** START OF Supplied material **
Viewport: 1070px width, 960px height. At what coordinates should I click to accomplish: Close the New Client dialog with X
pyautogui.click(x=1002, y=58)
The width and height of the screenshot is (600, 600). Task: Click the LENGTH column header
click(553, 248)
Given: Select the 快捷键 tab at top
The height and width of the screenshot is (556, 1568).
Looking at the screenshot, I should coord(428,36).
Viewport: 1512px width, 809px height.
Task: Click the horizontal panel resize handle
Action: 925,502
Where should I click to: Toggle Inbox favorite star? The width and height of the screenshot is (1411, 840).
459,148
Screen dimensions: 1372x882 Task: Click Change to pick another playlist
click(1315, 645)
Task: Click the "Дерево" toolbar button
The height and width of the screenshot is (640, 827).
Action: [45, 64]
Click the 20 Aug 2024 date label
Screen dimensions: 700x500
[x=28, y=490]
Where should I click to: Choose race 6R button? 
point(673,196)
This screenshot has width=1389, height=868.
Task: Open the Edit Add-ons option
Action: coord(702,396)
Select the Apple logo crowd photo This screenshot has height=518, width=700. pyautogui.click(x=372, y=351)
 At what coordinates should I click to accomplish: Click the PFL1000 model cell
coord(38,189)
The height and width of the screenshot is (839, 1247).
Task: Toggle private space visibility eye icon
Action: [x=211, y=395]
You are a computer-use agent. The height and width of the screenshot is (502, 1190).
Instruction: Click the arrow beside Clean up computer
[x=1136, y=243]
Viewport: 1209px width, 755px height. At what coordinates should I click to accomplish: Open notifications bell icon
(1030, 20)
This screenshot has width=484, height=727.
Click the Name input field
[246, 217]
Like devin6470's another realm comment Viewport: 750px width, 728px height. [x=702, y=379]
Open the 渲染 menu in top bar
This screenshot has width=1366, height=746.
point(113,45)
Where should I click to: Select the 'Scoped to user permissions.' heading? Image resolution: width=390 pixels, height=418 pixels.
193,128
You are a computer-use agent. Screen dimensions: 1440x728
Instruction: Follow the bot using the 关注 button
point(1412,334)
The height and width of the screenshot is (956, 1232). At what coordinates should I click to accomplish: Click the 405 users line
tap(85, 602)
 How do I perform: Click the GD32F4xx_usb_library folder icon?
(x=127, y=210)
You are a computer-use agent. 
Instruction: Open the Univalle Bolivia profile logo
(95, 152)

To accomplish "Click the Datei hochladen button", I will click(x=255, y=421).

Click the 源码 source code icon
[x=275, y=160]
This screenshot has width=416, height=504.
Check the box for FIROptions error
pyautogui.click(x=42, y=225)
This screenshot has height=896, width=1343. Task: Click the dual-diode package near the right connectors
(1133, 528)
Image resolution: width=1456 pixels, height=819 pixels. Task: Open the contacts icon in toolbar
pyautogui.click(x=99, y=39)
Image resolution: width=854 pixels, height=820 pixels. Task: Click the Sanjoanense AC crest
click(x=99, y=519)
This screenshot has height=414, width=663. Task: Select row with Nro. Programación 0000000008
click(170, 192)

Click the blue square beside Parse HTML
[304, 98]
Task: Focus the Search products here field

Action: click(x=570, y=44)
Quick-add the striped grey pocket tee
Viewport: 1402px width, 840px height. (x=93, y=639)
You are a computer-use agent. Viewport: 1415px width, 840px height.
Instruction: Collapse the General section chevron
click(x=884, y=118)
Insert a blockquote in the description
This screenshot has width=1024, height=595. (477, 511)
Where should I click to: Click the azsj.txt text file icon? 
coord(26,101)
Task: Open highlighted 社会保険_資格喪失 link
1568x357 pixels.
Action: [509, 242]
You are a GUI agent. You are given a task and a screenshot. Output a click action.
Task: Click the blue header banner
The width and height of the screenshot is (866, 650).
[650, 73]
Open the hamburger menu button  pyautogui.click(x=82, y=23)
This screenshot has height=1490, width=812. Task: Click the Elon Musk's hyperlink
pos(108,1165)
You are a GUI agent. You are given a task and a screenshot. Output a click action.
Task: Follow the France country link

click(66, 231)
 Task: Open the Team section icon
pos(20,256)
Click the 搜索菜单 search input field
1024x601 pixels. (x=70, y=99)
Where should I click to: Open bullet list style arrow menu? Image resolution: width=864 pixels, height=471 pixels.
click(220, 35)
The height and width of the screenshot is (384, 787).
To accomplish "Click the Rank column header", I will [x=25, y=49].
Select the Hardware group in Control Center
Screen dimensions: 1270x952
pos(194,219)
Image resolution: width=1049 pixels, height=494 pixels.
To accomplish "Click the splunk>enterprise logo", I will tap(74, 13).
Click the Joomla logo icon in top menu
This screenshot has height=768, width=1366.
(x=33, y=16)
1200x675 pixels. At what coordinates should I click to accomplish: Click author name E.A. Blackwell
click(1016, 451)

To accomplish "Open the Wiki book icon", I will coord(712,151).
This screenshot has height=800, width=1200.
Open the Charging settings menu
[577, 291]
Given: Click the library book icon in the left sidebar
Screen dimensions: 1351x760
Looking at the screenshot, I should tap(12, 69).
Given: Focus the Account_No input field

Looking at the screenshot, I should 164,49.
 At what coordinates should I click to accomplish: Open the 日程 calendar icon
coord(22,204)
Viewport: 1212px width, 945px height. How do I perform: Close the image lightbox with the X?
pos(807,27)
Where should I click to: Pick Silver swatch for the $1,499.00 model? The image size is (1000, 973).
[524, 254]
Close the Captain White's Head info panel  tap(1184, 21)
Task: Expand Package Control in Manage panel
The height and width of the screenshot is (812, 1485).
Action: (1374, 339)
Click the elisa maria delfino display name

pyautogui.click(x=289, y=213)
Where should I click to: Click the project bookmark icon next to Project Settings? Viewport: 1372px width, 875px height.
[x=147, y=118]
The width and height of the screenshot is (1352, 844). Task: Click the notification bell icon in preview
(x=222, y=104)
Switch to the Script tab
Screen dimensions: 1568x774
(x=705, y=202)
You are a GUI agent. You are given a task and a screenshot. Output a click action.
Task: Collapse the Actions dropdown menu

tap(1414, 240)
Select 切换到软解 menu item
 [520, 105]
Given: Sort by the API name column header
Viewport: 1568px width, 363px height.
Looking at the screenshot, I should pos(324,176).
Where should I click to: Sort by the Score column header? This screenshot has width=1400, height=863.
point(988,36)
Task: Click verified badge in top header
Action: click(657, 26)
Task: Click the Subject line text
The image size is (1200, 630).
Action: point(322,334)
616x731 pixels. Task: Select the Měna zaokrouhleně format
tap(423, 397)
** END OF Supplied material **
◆ Directive: Reproduce the items from the line with "will click(x=255, y=421)." up to and including the line with "pyautogui.click(x=99, y=39)", substituting "glyph" for every occurrence of "icon" and leaving all other text unchanged.

◆ Solution:
To accomplish "Click the Datei hochladen button", I will click(x=255, y=421).

Click the 源码 source code glyph
[x=275, y=160]
This screenshot has width=416, height=504.
Check the box for FIROptions error
pyautogui.click(x=42, y=225)
This screenshot has height=896, width=1343. Task: Click the dual-diode package near the right connectors
(1133, 528)
Image resolution: width=1456 pixels, height=819 pixels. Task: Open the contacts glyph in toolbar
pyautogui.click(x=99, y=39)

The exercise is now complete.